Nanda, sudah besar kok masih nangis? Ini ibu nak. Sekuat tenaga kubalikkan badanku
seolah tidak percaya dengan semua hal yang aku lihat saat ini. Itu ibu! Tidak salah lagi, itu
memang dia. Lalu ini darah siapa? Pikirku berkecamuk dalam hati. Tapi segera aku bangun dari
peraduanku untuk memeluk ibu. Belum sempat aku menyentuh rambut gemulainya, bayangan
ibu menghilang. Semuanya berubah jadi gelap. Hanya kegelapan.
Aku terbangun berkat sebuah sentuhan di pipiku. Seorang suster sedang memeriksa luka
di pipiku. Ternyata aku pingsan setelah melihat bayangan ibuku.di tepi sungai itu.Permisi kata
sebuah suara dari luar pintu kamarku Silakan masuk pak jawab suster yang sedang menjagaku.

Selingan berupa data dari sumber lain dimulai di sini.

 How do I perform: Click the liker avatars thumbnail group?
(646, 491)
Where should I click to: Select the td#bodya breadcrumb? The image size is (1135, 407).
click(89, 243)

Seseorang memasuki kamarku, wajahnya kuperhatikan dengan seksama. Wajah itu begitu
familiar di mataku, dengan dasi dan jas mewahnya. Belum sempat aku mengingat orang itu, ia
menyapaku duluan. Bagaimana kondisimu nanda? Apakah kamu baik-baik saja? Iya pak saya
baik-baik saja. Maaf siapakah bapak ini?
Orang itu menjelaskan semuanya padaku. Bahwa ia adalah pemuda yang setiap hari
datang ke warung ibuku dan meminta nasi untuk dijadikannya bekal di sekolah. Sekarang ia
telah menjadi pemimpin sebuah perusahaan ternama. Aku begitu tak menyangka, kulayangkan
ingatan ini melewati waktu, kembali ke saat ia datang dan meminta nasi dari ibuku. Wajahnya
begitu lusuh dan tak bertenaga. Tetapi sekarang ia telah menjadi orang besar dengan usahanya
sendiri. Ternyata dengan cara itu Tuhan memberikannya kejutan dan kebahagiaan. Begitu aneh,
sangat sulit dipercaya.
Soal orang tuamu tenang saja. Mereka adalah pahlawan bagiku, maka dari itu
membalasnya merupakan suatu kewajiban bagiku paparnya melihat kekhaawatiran yang tersirat
di wajahku. Diapun menceritakan alasannya meratakan daerah tersebut. Ternyata daerah itu telah
menjadi sarang preman yang dijadikan sebagai tempat untuk tawuran dan kekerasan.Pantas tadi
aku melihat darah, pikirku dalam hati.
Aku dibawanya ke hotel tempat kedua orang tuaku, tentunya dengaan izin dokter. Aku
peluk ayah dan ibu dari belakang, aku menangis sejadi-jadinya. Betapa bahagianya hati ini,
melihat mereka sehat dan bahagia. Kami bertiga larut dalam tangisan dan percakapan panjang
malam itu, ditambah seorang pelanggan lama yang kembali lagi.